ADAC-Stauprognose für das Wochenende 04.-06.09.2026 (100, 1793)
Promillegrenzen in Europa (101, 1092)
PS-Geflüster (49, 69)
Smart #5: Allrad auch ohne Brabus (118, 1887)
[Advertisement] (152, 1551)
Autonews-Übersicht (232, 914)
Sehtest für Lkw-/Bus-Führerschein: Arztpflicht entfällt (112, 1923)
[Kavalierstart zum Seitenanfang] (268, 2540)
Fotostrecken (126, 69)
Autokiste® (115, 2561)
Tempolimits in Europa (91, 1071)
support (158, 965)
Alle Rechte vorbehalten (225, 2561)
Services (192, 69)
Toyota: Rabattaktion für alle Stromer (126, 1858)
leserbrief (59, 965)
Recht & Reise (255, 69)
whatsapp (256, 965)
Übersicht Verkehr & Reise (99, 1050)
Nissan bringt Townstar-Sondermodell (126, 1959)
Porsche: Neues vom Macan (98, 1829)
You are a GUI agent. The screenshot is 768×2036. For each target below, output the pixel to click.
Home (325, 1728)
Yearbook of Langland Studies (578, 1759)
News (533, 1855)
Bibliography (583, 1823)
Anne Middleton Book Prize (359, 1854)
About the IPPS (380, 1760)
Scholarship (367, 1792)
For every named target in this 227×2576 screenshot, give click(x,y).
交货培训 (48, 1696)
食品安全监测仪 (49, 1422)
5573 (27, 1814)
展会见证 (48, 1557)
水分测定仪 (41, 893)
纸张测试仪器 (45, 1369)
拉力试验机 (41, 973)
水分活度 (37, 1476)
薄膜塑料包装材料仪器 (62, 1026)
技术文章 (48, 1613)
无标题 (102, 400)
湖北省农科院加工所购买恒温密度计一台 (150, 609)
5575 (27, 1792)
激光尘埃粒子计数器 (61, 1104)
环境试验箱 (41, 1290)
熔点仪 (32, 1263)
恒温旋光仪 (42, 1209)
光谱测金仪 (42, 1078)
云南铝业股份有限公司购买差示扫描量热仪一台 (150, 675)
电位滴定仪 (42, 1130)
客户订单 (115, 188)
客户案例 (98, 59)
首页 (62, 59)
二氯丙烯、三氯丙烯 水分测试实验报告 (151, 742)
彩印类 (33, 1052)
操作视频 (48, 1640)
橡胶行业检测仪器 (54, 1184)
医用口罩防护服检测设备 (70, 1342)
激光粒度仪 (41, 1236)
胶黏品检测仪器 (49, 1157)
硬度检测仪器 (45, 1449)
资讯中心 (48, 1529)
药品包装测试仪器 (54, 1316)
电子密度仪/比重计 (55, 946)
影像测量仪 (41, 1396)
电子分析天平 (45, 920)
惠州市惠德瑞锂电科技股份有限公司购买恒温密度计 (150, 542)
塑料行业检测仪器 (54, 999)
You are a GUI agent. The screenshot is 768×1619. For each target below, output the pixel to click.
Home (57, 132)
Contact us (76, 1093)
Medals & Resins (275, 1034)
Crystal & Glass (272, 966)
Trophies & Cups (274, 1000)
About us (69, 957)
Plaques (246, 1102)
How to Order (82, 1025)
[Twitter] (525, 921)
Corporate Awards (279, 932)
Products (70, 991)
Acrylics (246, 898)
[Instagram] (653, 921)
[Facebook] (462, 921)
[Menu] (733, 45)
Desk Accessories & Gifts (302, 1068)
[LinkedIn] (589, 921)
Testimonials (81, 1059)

> _TASK BRIEF_:
Look through the entries and find each line that has the string "agent". Copy those lines.

> _WRITTEN ANSWER_:
You are a GUI agent. The screenshot is 768×2036. For each target below, output the pixel to click.
You are a GUI agent. The screenshot is 768×1619. For each target below, output the pixel to click.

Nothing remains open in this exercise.